© JUNGE FREIHEIT Verlag GmbH & Co.  www.jungefreiheit.de    18/99 30. April 1999


CD: Pop
Dudelfunker
Holger Stürenburg

Daß die Musik der 80er Jahre seit einiger Zeit eine erfolgreiche Rückkehr feiert, haben inzwischen sogar spätgeborene Teenies mitbekommen. Nachdem jedoch zunächst damalige Mainstream-Acts wie Modern Talking oder Culture Club wiederauferstanden sind, wagen sich nun auch die "Spezialisten" der kühlen Dekade mit aktuellen Produktionen auf den Markt. Viele der einst kassenfüllenden Stars der späten 70er bis mittleren 80er Jahre sind inzwischen bei der Hamburger Independent-Firma "Eagle Records" unter Vertrag und hoffen, dort Anschluß an das Musikgeschehen der heutigen Zeit zu finden. Bevor nun in diesen Tagen die Rock’n’Roll-Haudegen Status Quo ein Eagle-Album veröffentlichen und sich die zu Unrecht unterschätzten Thunder  revitalisieren, sind jetzt neue CDs zweier Synthi-Pop-Helden der 80er Jahre erschienen.
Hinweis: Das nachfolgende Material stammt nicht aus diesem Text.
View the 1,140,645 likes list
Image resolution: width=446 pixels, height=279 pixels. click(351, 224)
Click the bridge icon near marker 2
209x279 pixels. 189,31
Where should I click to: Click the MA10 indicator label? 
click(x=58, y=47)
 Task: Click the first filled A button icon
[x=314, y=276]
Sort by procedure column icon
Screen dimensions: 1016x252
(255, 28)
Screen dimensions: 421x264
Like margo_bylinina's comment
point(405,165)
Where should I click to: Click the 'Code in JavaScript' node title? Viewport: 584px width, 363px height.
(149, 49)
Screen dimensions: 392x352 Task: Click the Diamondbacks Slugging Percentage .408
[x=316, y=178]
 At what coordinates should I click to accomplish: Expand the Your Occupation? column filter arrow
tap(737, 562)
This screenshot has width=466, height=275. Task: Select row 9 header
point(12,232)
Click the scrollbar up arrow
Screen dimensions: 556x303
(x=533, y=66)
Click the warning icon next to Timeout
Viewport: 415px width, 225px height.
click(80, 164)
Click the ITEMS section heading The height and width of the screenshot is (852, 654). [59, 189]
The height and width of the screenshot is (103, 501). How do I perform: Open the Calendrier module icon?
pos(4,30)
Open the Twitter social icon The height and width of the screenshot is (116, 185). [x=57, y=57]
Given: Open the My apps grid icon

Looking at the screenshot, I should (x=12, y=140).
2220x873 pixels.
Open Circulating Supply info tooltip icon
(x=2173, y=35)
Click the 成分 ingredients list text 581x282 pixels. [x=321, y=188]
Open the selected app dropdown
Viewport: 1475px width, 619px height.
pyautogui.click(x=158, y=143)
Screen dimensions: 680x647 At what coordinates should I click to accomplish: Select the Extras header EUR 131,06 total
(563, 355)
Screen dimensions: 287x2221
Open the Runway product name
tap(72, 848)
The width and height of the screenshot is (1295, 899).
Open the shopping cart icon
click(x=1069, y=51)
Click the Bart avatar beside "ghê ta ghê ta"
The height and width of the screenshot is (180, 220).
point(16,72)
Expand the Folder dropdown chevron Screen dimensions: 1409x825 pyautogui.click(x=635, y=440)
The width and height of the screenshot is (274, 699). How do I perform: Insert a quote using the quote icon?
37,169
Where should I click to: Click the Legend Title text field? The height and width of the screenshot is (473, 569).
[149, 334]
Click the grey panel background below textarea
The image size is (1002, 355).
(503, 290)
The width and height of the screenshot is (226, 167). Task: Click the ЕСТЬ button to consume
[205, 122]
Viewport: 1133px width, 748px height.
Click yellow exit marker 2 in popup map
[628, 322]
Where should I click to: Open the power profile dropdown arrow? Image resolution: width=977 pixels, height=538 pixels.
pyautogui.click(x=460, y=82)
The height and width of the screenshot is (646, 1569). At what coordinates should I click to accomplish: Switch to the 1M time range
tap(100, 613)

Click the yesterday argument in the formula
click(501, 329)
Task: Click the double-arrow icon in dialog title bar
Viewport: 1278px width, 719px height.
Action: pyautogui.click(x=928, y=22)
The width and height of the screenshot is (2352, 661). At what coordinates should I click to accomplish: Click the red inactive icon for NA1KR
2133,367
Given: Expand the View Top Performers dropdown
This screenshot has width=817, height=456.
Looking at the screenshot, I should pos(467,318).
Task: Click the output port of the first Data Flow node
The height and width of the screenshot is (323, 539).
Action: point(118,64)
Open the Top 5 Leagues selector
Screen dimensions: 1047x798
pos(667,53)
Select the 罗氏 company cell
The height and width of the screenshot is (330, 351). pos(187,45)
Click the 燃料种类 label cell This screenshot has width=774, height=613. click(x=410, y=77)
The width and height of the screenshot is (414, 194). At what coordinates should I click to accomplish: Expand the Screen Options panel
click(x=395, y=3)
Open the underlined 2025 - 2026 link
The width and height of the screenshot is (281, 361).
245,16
Der erste ist Nik Kershaw, dessen Hits "Wouldn’t it be good" und "The Riddle" 1984/85 auf nahezu jedem Schulhof der westlichen Welt geträllert wurden. Kershaw wollte mit seinem 86er-Album "Radio Musicola" erwachsen werden, aber bereits sein viertes (und zunächst letztes) Album "The Works" (1989) konnte trotz hervorrragender Kompositionen kein Hit mehr werden. Erst zehn Jahre später tritt der einstige Teenieschwarm wider Willen mit einem neuen Album an die Öffentlichkeit: "15 Minutes" zeigt erstmals einen sehr persönlichen Texter Nik Kershaw (wie in "Find me an Angel"). Während Kershaw in den 80ern, wie er selbst sagt, ausschließlich aus Gründen des damaligen musikalischen Zeitgeistes New Romantic-Pop und Synthi-Klängen gefrönt hat, stellt er auf "15 Minutes" vor allem seine Fähigkeiten als Gitarrist in den Vordergrund. Dies hat zur Folge, daß zwar Pop-Oden wie "Somebody loves you" oder "Your brave face" sanft vor sich hin rocken, ihm aber Allzeit-Klassiker wie früher nicht mehr gelingen wollen.

Alles in allem freut man sich jedoch über dieses Lebenszeichen von Nik Kershaw, auch wenn man sich wünschte, daß seine aktuellen Lieder nicht meist so klängen, als hätte er sie im Auftrage von Dudelfunk-Radiosendern geschrieben. Ein bißchen mehr Mut und musikalische Innovation hätten "15 Minutes" durchaus gut gestanden.

Auch Robert Palmer, dem schnieken "Björn Engholm des Rock", gelingt auf seinem neuen Album "Rhythm’n’ Blues" keine Düsterhymne mehr wie "Johnny and Mary" (1980), kein cooler Funkrock wie "I didn’t mean to turn you on" (1985) und auch keine Regenwetter-Ballade wie "She makes my day" (1988). Palmer hat im Gegensatz zu Kershaw bis heute regelmäßig Alben veröffentlicht, huldigte auf denen verschiedenen Stilformen zwischen Pop-Reggae, Heavy-Metal, Ethno-Klängen und – in den letzten Jahren zunehmend – Big Band Jazz, Swing und Cool Jazz, was jedoch öffentlich kaum wahrgenommen wurde.

In Deutschland und Italien aufgenommen, präsentiert "Rhytm’n’ Blues" eine Mischung aus heißem amerikanischem Soul und eleganter britischer Gediegenheit. Palmers Stimme ist immer über-cool, wenn er sich durch selbst komponierte Popblues-Stücke wie "True Love", "Stone Cold" oder "Work to make it Work 99" funkt und knödelt. So scheint auch hier der mentale Auftraggeber der NDR 2 gewesen zu sein; das witzige "Tennis" ist die einzige Nummer, die mit Palmers früheren Klassikern in Konkurrenz treten könnte. Der Rest ist gefällige, aber oft recht fade Popmusik.